So what should technology companies do to prepare for 2017?

  • Equip your experts: Make sure you have an executive who is well-versed in the cybersecurity challenges and concerns that most interest lawmakers. While a CIO may not want to be overly vocal on security challenges, lest they make their company a target for attacks,companies do need to be ready to address broad cybersecurity concerns when appropriate.  Members of Congress, especially newly elected members, will be looking for expertise on how to craft the best cybersecurity policies. By making representatives from your company available as knowledge assets, you can gain real influence in upcoming fights.
  • Set an example: Policymakers are going to be looking to see how top companies and brands address cybersecurity threats and those who have a clear, solid security program will be held up as examples for others, and our nation, to follow. Smart technology companies that create cybersecurity best practices and publicly advocate for them will be looked to for leadership. And, customers looking to place their data in safe hands will take notice of those who lead by example.
  • Join the conversation: Even though policymakers won’t officially get down to business until early next year, that doesn’t mean policies are not being set in motion. Ensure that the cybersecurity and policy experts from your company are taking part in conversations, at events, in the press and on social media, to lay the groundwork for tomorrow’s cybersecurity agenda.
  • Be prepared: Even technology companies who are not inclined to get out in front of issues publicly should be ready to act if Congress or a regulatory agency starts to move on cybersecurity issues that could affect how they conduct business. And if your company is called to testify in a hearing, you want to be fully prepared and confident in your testimony, not scrambling to put together the right talking points. In the event that legislation is introduced or a new rule is announced, companies should have a cybersecurity advocacy framework in place that allows them to quickly join the conversation and avoid being left behind.
  • Advocate for the future: Many of our nation’s cybersecurity woes come as a result of technology outpacing policymakers. And when lawmakers are forced to play catch-up, as we assume they will in the coming months and years, they can sometimes create impractical or even burdensome policies in the absence of expert insight and guidance. Technology companies have a unique insight into where we’re heading, and with things like driverless cars and artificial intelligence right on the edge of taking off, companies can help elected officials create policies that keep us safe without sacrificing the pace of innovation.

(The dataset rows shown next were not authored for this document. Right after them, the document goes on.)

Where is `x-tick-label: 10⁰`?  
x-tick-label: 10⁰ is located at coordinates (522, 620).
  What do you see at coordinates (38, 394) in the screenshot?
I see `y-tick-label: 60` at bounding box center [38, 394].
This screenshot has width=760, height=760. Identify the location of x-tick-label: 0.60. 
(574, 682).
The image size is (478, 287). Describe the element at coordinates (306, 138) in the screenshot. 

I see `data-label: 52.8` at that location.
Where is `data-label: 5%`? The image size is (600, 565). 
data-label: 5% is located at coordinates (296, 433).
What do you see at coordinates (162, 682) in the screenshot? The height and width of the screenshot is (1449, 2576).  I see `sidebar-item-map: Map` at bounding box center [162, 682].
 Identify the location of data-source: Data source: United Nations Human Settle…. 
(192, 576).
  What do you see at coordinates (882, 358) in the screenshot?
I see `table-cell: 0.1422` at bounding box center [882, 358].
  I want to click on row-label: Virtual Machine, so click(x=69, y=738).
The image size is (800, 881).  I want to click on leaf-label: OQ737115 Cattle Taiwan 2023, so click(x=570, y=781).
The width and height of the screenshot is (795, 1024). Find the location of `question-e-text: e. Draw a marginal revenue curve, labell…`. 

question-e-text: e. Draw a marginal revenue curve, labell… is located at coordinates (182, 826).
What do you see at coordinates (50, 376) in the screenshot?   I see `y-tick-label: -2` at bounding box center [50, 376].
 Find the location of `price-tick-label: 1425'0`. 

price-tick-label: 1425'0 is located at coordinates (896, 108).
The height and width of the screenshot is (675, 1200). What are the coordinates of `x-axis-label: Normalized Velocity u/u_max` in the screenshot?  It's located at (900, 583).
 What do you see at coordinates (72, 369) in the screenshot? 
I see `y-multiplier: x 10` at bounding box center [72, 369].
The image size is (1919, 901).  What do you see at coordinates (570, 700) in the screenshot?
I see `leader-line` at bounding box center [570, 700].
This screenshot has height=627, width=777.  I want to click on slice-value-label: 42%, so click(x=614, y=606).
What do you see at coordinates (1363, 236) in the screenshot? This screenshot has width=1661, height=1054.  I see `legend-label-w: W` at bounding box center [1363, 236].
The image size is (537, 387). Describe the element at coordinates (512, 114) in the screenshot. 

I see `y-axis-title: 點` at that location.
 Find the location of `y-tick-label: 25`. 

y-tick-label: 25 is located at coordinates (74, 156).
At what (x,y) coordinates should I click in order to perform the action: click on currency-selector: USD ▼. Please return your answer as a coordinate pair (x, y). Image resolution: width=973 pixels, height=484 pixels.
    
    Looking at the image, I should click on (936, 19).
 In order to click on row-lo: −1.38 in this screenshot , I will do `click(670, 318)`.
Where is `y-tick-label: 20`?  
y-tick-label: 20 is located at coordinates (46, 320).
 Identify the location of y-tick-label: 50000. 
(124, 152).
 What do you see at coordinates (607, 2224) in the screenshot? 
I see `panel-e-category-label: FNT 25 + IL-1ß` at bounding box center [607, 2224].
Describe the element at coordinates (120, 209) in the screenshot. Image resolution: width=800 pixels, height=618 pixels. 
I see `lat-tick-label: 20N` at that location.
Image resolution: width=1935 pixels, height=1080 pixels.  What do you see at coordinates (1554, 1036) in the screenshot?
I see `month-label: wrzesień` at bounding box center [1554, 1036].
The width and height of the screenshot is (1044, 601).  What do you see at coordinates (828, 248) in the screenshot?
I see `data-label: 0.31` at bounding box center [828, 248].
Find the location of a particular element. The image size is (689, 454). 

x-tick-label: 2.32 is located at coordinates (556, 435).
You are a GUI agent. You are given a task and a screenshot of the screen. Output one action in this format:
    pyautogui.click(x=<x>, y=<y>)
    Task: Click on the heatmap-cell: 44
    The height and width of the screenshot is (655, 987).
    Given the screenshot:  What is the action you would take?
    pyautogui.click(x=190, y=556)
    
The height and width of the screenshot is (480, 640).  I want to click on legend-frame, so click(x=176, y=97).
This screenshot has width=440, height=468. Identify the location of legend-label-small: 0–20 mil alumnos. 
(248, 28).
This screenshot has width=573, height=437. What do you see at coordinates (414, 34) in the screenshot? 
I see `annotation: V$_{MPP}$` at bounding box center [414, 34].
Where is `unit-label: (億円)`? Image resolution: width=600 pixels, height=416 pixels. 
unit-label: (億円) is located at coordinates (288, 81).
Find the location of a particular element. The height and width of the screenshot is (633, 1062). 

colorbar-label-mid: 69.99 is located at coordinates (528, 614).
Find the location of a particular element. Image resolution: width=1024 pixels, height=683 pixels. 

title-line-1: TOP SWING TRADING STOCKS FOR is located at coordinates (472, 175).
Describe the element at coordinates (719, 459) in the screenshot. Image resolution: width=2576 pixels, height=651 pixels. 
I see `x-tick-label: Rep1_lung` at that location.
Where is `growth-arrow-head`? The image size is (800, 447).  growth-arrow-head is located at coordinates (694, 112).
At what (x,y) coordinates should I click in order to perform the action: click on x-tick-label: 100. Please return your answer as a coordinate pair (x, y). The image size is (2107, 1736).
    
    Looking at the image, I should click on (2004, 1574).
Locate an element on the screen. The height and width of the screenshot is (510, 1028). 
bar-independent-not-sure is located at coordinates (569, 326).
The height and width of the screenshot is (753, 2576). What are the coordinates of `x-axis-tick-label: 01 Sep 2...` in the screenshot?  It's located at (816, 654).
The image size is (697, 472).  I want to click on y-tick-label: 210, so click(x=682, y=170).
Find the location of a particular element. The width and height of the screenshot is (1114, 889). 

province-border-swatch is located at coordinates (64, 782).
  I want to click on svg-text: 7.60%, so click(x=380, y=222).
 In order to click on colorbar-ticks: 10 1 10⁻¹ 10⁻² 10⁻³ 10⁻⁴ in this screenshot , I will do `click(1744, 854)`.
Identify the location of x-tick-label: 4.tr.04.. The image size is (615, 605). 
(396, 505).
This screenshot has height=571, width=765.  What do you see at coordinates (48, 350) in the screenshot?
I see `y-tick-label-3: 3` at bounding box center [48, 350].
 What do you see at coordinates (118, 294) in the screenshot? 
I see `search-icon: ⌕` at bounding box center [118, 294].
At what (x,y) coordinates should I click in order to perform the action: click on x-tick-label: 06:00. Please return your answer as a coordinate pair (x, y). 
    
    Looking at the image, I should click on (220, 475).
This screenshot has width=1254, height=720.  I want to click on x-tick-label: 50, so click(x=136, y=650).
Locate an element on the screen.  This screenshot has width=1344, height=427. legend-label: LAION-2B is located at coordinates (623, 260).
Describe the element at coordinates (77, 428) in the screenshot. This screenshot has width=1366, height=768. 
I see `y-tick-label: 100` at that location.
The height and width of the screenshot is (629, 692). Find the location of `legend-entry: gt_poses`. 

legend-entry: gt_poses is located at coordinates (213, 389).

When lawmakers return to Washington in January, cybersecurity concerns will undoubtedly be top of mind thanks to this election cycle. For lawmakers, this should serve as a wakeup call that these threats have real national security implications and that we choose to ignore them at our own peril. Technology companies face an opportunity and a challenge—their voices will be needed more than ever before, but they will also face new levels of scrutiny. Smart companies who want to help guide this conversation should begin to lay the groundwork today.